The problem is not with the word “sin,” however. It is how people understand, or misunderstand, it and use it, or misuse, it.

The story from John we just heard is a great story for correcting our understanding and use of the word “sin.” This is one of the stories that most of us know, at least in its basics, yet we never hear it on Sunday. In fact, it has never been in anybody’s Sunday lectionary throughout history that I have been able to discover. The church has seemed determined not to read it. Why?

For contemporary lectionaries it may have something to do with the fact that its place in John’s Gospel has been thoroughly discredited. It very clearly doesn’t belong here. Several ancient manuscripts of Luke’s Gospel have it in chapter 21 (v. 38) and most biblical scholars today think that is actually where it belongs. But none of them doubt the authenticity of the story, at least anymore than any other Gospel story. No one discredits what it has to say about Jesus.

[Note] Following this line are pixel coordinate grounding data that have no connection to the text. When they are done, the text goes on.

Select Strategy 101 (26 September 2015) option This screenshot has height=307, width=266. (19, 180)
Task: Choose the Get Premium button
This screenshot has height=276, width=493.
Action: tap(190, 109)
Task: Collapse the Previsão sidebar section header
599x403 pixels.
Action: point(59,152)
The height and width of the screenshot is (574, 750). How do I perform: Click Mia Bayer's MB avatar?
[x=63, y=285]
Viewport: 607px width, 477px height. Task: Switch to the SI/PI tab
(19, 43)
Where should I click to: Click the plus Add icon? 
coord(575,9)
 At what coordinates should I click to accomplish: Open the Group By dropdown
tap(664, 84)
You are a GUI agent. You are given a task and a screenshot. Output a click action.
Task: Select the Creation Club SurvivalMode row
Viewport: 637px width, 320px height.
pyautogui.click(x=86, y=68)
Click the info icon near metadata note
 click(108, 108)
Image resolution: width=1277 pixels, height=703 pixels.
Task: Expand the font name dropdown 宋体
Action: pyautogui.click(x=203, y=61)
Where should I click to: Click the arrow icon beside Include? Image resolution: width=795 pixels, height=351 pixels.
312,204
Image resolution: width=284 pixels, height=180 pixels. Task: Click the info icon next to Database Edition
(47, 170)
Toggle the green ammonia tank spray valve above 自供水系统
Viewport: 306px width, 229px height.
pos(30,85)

It’s not been in the lectionary because the church didn’t want to hear it. The church wanted the power to condemn and could not stomach this merciful of a Lord. They could not deal with the radical change in the understanding and use of sin that this story proposes.

Religious people, of most any faith actually, have long taken the logical and easy route that the remedy for sin is punishment. And here we have that big time. The woman was caught in adultery. There need not even be a trial. The Law says she should be stoned to death. The Bible says she should be stoned to death. The religious authorities, with utter contempt for her, decide to use the woman’s situation to test Jesus. Will he follow the Law?

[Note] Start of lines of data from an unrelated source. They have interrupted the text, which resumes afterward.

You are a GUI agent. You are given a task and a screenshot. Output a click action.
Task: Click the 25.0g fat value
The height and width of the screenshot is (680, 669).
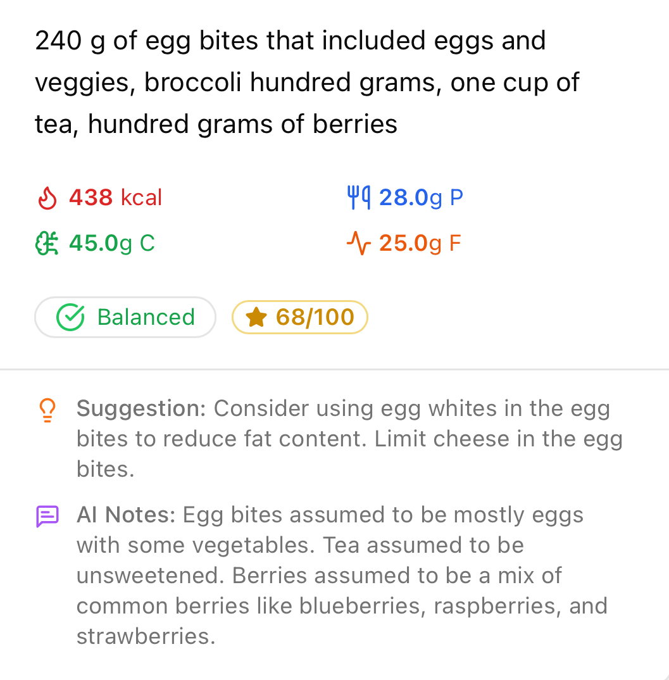(420, 243)
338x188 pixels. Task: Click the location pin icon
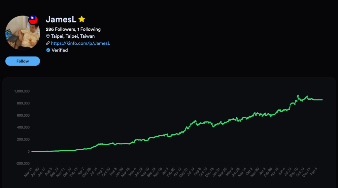tap(48, 36)

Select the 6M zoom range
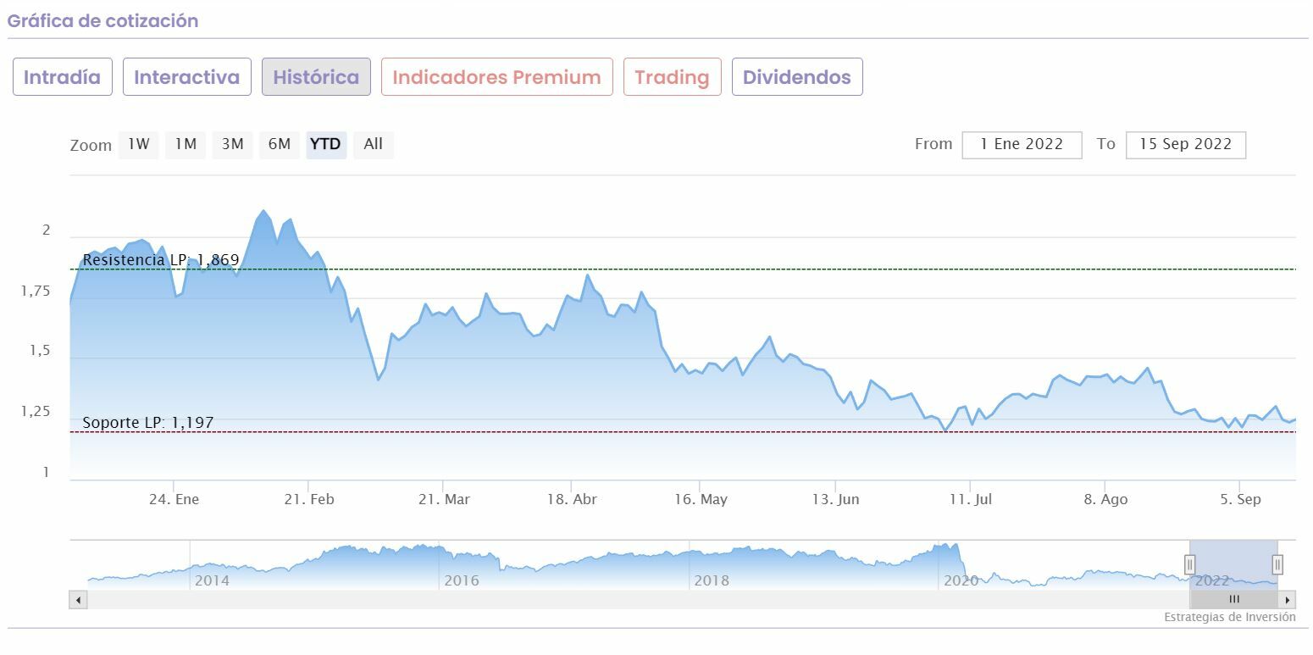pyautogui.click(x=280, y=144)
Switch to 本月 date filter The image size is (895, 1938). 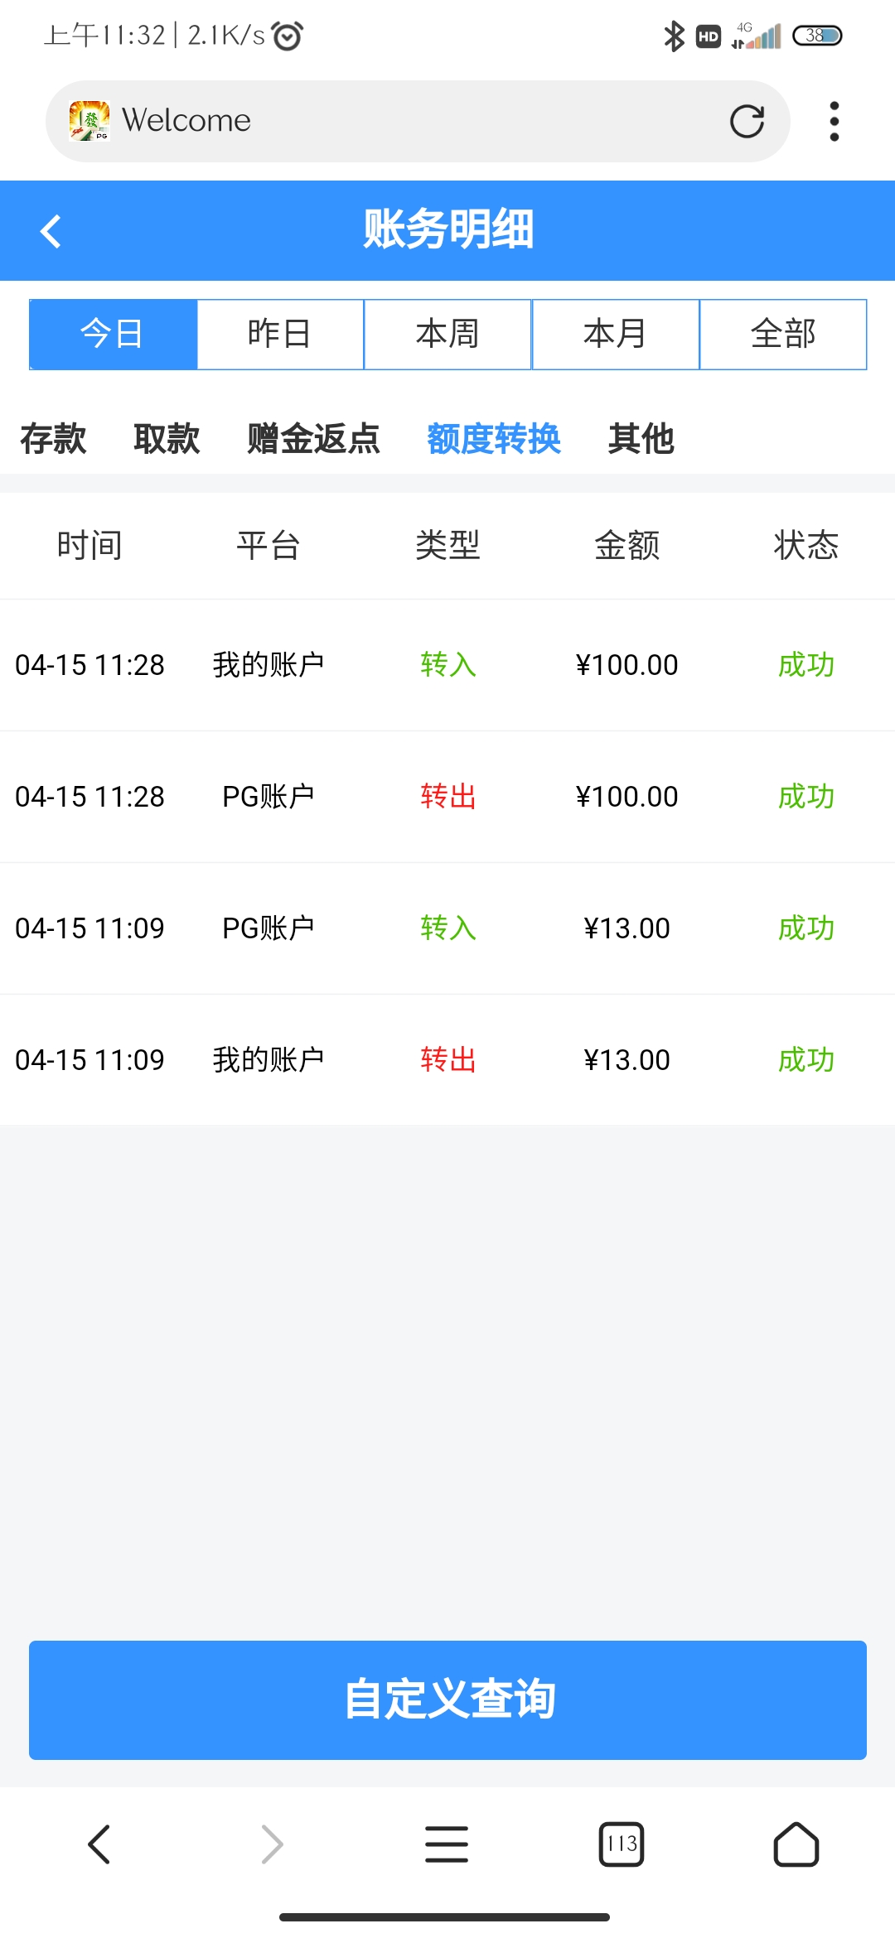click(x=615, y=334)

Jesus is clearly disturbed by this whole thing. I don’t know how else to interpret what his writing in the dust is all about. Perhaps he did not want to show his anger, maybe he wanted to show his utter indifference to their excitement. At any rate, there come the famous words

Let the one among you who is guiltless be the first to throw a stone at her.

Sin is not remedied by punishment. Sin is remedied by mercy and by repentance. Forgive and determine to change. The Lord of the Universe, the Son of Almighty God, says, “neither do I condemn you.”

What does this do to our understanding of just what sin is? Sin does not happen when I break a rule, violate the Law. Sin is what happens when I violate a relationship.

If this is true, do the Ten Commandments, for instance, just disappear? No. Read them. Those commandments are all about maintaining right relationship with God, with one another and with yourself.

So the job of recovery from sin is the repair of relationships. It’s why saying “sorry” is so often not enough. It’s important. You don’t get anywhere if you don’t start with “sorry.” But the next step is what is crucial, “And I want to repair our relationship.”

If you think about sin in this way, the petition in the marriage rite becomes very important. Part of our intention in marriage is for us, as a couple, to be a sign, a sacrament, of right relationship. And the world needs such signs.

To call the world “sinful and broken” is not to say everything about it we have to say, but it is to say something real. There is broken relationship all around us and it is not something that just occasionally happens out there, the way the world operates depends on broken relationships. The world thrives on them. Marriage can be a very daring, courageous thing. The couple is saying that they are going to commit themselves to a different way of life. They are not, for one, going to use one another.

We have to talk about sin still, even if it is a turn off, because it is our way to new life. We can only repair our relationships with God and the world and ourselves, bringing new life, if we are ready and able to recognize when those relationships are broken, so that, as the prayer says, “unity overcomes estrangement, forgiveness heal guilt and joy overcome despair.”

Which means that it is true what Barbara Brown Taylor says, even though it sounds so nonsensical. “Sin,” she says, “is our only hope.”[1]

[1] Speaking of Sin: the Lost Language of Salvation (Cowley, 2000), p. 59.